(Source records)
___
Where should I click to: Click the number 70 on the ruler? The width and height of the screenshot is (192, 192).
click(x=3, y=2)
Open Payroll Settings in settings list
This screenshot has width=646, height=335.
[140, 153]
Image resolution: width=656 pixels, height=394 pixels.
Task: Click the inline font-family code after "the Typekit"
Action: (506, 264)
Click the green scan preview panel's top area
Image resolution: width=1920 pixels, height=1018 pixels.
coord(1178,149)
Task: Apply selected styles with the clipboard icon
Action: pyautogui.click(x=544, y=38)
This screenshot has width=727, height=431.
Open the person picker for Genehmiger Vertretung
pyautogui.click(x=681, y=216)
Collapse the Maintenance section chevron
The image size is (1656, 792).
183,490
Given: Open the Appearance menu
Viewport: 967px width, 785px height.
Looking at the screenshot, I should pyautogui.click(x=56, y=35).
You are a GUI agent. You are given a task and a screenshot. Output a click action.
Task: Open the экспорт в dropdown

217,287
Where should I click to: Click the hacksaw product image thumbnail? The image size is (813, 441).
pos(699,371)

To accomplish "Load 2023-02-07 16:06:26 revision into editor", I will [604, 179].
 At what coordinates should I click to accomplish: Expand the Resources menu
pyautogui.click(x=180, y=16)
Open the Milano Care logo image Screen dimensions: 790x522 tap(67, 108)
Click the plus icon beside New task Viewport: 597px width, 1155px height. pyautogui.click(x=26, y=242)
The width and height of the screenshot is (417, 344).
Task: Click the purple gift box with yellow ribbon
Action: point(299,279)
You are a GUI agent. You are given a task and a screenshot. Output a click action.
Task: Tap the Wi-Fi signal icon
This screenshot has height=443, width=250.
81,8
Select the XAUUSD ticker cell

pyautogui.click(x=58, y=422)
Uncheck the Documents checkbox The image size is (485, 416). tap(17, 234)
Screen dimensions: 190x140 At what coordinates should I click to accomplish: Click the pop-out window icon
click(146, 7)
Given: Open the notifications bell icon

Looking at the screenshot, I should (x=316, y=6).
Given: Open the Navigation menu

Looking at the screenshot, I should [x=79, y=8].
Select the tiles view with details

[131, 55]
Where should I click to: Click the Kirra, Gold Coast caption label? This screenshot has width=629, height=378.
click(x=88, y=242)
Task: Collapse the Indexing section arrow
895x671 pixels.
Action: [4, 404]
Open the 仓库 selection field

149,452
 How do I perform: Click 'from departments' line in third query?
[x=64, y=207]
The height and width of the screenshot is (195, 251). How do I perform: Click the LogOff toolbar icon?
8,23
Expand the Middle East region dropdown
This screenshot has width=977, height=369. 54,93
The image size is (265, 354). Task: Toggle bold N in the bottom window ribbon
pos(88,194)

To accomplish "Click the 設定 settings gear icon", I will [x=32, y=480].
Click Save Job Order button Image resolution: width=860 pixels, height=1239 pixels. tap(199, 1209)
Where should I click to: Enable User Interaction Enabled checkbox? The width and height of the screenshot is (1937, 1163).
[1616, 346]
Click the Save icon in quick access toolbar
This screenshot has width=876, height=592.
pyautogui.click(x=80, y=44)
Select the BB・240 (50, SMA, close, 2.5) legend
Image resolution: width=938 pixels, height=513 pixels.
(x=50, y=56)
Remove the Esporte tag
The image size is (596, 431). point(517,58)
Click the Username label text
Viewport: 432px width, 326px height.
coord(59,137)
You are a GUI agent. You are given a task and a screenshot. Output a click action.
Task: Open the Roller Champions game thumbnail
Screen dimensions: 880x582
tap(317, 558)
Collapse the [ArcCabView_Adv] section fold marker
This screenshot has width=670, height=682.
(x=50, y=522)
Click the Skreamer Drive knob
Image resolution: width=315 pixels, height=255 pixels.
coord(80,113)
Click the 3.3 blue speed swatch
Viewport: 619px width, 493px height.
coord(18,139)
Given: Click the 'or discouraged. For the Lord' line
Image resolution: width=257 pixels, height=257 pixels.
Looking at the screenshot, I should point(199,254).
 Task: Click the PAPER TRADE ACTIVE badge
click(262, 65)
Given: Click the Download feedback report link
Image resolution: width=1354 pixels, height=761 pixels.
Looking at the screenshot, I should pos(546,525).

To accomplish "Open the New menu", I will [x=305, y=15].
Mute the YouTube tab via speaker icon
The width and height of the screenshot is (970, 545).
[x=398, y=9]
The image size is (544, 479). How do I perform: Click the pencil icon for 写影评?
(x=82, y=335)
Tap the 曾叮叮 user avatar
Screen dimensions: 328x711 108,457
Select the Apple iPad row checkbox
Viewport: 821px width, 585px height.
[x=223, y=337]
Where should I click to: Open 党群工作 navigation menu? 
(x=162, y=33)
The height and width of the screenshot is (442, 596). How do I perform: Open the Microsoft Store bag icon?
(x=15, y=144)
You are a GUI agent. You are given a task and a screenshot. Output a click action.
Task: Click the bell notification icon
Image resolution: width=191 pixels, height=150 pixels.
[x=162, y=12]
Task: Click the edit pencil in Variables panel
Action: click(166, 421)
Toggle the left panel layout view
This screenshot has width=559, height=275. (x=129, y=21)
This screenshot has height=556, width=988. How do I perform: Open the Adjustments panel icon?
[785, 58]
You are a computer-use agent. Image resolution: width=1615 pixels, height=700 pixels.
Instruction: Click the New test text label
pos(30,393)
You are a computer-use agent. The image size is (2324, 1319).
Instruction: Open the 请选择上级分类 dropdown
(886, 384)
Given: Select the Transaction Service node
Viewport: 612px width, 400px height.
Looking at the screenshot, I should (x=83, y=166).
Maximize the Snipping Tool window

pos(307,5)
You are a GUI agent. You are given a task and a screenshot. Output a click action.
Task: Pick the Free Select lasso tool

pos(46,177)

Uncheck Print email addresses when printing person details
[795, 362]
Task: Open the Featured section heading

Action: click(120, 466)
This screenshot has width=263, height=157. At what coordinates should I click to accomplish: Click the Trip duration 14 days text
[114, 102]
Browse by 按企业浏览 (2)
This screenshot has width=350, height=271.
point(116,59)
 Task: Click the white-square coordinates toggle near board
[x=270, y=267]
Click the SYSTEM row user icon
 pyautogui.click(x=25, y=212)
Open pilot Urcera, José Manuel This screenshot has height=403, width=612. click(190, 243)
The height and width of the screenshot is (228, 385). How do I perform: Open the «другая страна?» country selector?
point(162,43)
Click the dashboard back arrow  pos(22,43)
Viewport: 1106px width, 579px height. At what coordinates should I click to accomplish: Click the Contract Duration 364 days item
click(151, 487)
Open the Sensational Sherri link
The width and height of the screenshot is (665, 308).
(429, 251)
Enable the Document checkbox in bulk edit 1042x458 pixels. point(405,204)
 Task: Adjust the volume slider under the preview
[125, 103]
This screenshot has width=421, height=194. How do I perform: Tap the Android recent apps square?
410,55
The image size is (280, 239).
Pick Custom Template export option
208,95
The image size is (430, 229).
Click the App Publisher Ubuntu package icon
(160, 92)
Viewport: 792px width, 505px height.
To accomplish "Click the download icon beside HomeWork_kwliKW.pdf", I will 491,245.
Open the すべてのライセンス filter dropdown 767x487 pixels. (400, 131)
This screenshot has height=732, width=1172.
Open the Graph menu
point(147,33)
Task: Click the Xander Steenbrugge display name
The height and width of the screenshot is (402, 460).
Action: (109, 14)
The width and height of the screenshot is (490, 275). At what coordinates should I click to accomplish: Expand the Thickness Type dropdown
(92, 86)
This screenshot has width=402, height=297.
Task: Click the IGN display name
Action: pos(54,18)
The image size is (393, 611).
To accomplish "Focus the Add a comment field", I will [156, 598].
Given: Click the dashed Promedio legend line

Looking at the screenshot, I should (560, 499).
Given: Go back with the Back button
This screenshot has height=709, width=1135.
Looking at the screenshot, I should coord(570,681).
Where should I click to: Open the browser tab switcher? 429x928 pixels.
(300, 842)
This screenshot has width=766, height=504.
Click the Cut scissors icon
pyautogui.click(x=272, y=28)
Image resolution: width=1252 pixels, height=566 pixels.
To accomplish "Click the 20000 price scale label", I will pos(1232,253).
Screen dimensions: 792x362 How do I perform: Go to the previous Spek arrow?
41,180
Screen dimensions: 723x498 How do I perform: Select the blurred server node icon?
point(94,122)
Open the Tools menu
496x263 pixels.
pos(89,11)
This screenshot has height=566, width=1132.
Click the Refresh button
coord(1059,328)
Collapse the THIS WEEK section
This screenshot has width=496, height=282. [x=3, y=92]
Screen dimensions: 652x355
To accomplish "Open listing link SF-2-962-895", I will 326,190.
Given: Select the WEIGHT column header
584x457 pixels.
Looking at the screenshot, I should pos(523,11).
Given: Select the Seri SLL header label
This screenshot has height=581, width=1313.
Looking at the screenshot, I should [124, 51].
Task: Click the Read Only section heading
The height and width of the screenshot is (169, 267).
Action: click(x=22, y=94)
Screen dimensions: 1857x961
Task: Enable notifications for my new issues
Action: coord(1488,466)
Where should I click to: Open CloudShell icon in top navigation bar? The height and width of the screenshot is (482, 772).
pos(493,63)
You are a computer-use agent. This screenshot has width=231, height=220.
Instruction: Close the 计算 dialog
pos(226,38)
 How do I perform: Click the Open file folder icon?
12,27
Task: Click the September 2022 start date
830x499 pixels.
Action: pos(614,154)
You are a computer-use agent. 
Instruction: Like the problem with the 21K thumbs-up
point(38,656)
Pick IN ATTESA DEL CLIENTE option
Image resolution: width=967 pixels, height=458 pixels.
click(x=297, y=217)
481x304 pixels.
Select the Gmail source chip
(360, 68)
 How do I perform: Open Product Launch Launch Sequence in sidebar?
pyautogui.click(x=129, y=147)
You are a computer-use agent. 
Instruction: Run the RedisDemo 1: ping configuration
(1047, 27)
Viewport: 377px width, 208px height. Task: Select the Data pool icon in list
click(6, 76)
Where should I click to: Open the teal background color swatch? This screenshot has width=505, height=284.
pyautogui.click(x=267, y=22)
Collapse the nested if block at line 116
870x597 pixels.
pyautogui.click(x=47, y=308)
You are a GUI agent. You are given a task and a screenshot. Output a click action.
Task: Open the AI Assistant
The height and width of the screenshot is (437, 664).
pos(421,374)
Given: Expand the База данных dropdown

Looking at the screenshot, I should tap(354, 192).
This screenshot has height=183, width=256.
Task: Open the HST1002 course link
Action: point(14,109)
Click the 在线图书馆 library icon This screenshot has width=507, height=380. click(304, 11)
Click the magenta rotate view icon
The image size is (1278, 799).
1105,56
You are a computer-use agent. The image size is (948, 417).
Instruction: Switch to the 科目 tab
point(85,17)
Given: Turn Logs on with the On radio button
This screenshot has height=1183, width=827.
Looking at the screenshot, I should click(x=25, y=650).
___
● **WORK TO BE COMPLETED**
Output the lines between the line holding "Screen dimensions: 792x362" and the line holding "pos(226,38)", inclusive, reproducing them exactly.

● **RESULT FOR THIS EXERCISE**
Screen dimensions: 792x362 How do I perform: Go to the previous Spek arrow?
41,180
Screen dimensions: 723x498 How do I perform: Select the blurred server node icon?
point(94,122)
Open the Tools menu
496x263 pixels.
pos(89,11)
This screenshot has height=566, width=1132.
Click the Refresh button
coord(1059,328)
Collapse the THIS WEEK section
This screenshot has width=496, height=282. [x=3, y=92]
Screen dimensions: 652x355
To accomplish "Open listing link SF-2-962-895", I will 326,190.
Given: Select the WEIGHT column header
584x457 pixels.
Looking at the screenshot, I should pos(523,11).
Given: Select the Seri SLL header label
This screenshot has height=581, width=1313.
Looking at the screenshot, I should [124, 51].
Task: Click the Read Only section heading
The height and width of the screenshot is (169, 267).
Action: click(x=22, y=94)
Screen dimensions: 1857x961
Task: Enable notifications for my new issues
Action: coord(1488,466)
Where should I click to: Open CloudShell icon in top navigation bar? The height and width of the screenshot is (482, 772).
pos(493,63)
You are a computer-use agent. This screenshot has width=231, height=220.
Instruction: Close the 计算 dialog
pos(226,38)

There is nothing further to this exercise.